Professor Hoffman received her A.B. summa cum laude from Dartmouth College and her law degree from Yale Law School, where she was Submissions Editor for the Yale Journal of Health Policy, Law, and Ethics. She worked for a number of years in the health care industry. Hoffman practiced health care law at Ropes & Gray, LLP, where she counseled academic medical centers, insurers, pharmaceutical companies, and private equity firms on a wide range of health care regulatory matters. She has also provided strategic advice to health care companies and to nonprofit organizations and foundations as a management consultant at The Boston Consulting Group and The Bridgespan Group. Immediately prior to joining the faculty at UCLA, she was a fellow at Harvard’s Petrie-Flom Center for Health Law Policy, Biotechnology, and Bioethics.

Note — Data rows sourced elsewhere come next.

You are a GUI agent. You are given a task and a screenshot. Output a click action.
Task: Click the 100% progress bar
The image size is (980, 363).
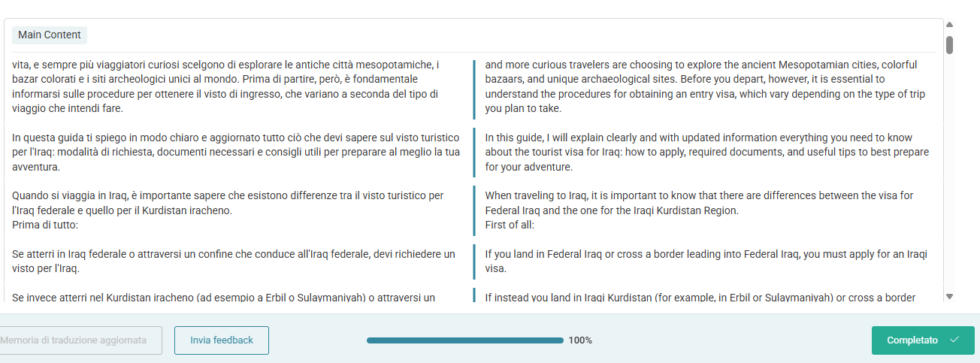(464, 340)
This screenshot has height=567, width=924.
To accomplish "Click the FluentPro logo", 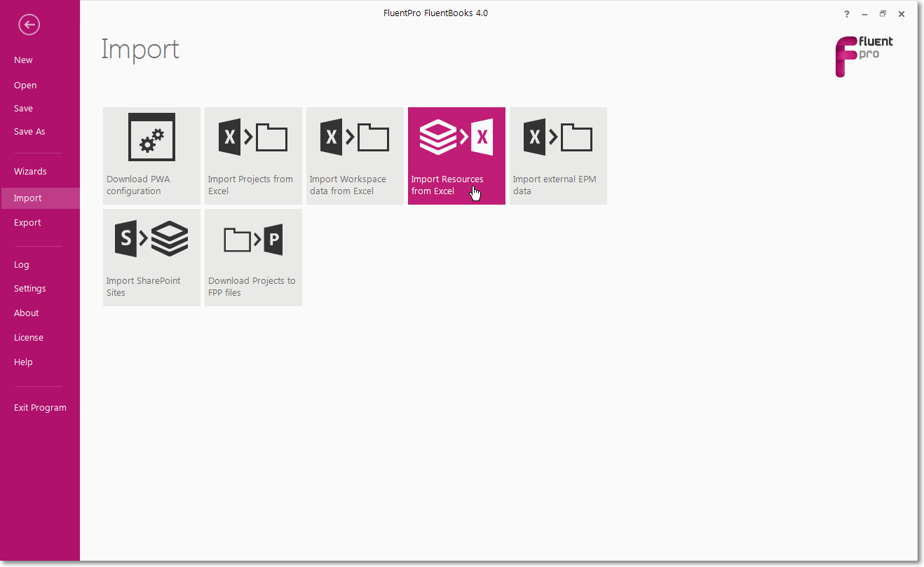I will pos(864,56).
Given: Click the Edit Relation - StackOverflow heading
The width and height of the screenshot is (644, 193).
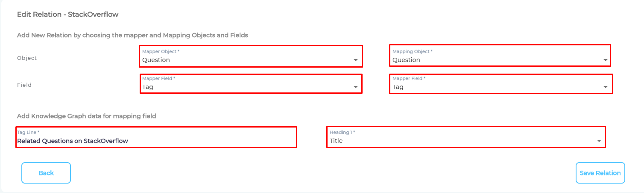Looking at the screenshot, I should (67, 15).
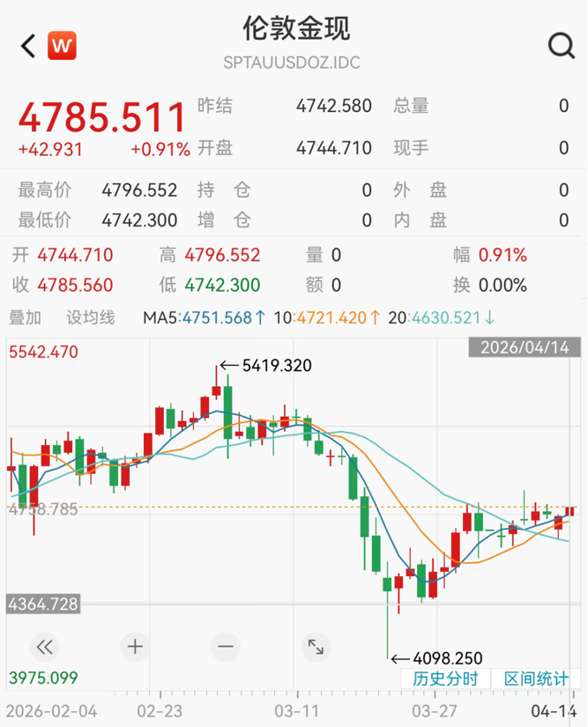This screenshot has height=727, width=588.
Task: Open the search magnifier icon
Action: pyautogui.click(x=561, y=46)
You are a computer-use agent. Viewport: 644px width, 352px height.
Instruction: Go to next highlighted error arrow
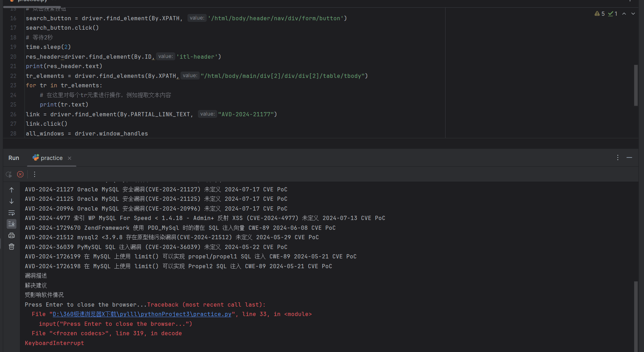pos(633,14)
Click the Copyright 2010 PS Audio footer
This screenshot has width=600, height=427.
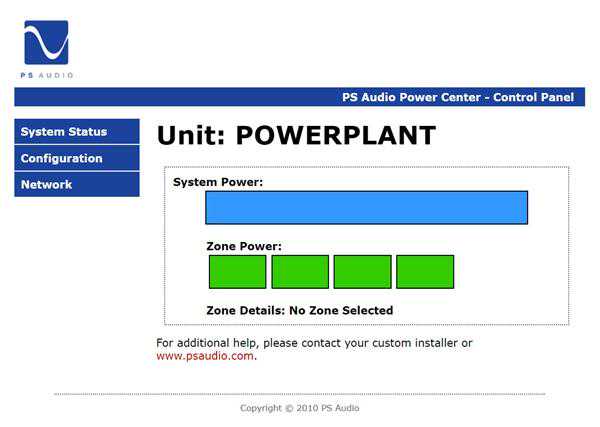299,408
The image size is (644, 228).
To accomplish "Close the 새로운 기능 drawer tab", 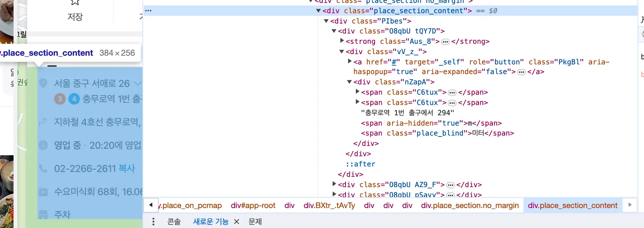I will coord(237,222).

Hoffman’s research explores the role of regulation and the welfare state in promoting health and well being. Her current writing examines how health insurance regulation both reflects and shapes different conceptions of risk and responsibility, drawing on political science, sociology, psychology, and economics literature.

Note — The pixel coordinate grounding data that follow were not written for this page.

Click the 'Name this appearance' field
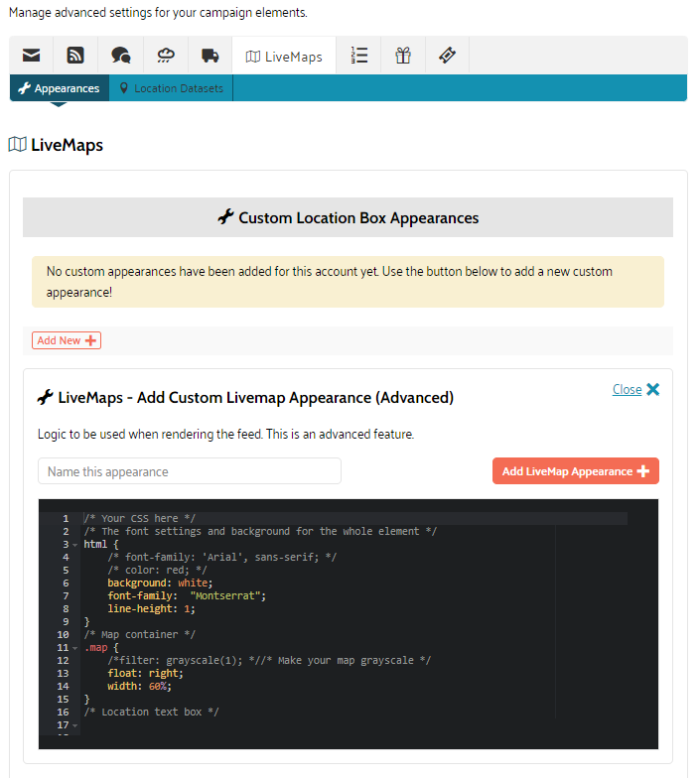The image size is (700, 778). click(x=189, y=471)
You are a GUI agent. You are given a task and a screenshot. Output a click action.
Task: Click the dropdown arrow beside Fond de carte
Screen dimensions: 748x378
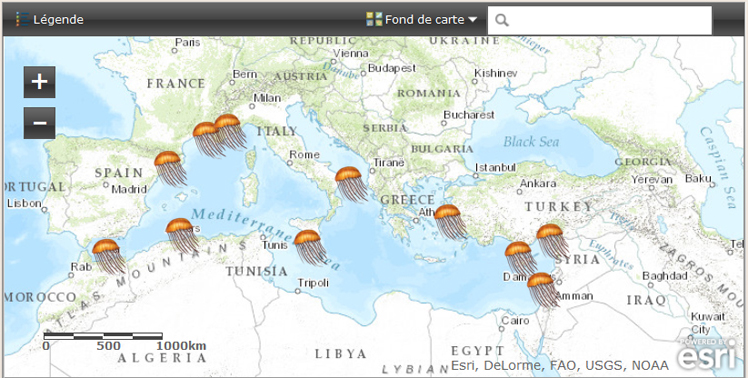pyautogui.click(x=472, y=20)
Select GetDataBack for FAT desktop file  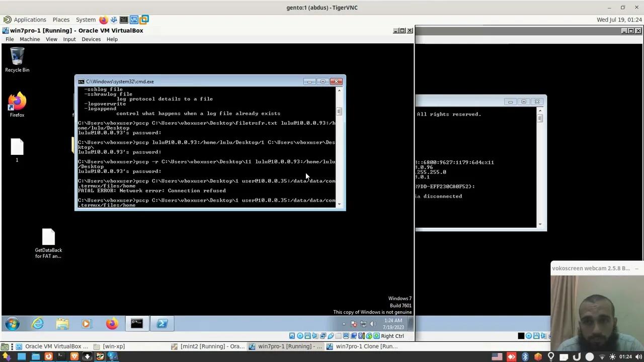pyautogui.click(x=48, y=243)
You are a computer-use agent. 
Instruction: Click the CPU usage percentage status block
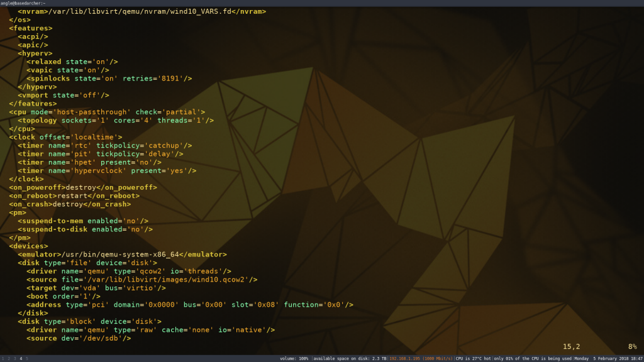pos(532,359)
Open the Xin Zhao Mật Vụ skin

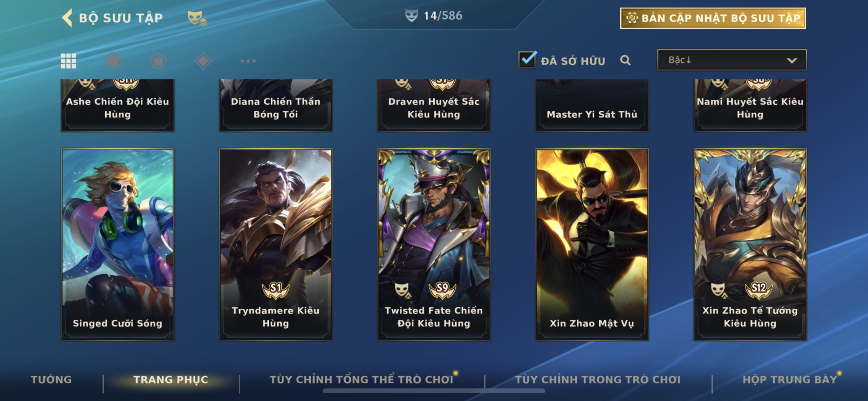[592, 245]
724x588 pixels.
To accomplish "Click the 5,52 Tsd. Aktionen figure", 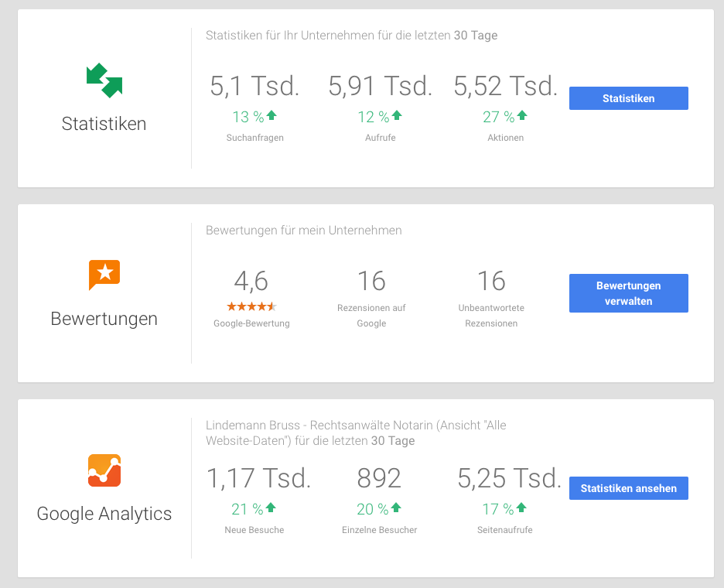I will [505, 86].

Hoffman’s most recent articles include: Health Care Spending and Financial Security after the Affordable Care Act, 92 North Carolina Law Review 101 (2014) (examining spending on health care after the ACA for someone with exchange coverage, an employer plan, and Medicare), An Optimist’s Take on the Decline of Small-Employer Health Insurance, 98 Iowa Law Review Bulletin 113 (2013) (describing why it would be beneficial for employees if small employers stop offering coverage), and Three Models of Health Insurance: The Conceptual Pluralism of the Patient Protection and Affordable Care Act, 159 U. Pa. L. Rev. 1873 (2011) (defining three dominant conceptions of health insurance that weave throughout popular and academic discourse and are reflected in the 2010 health reform law).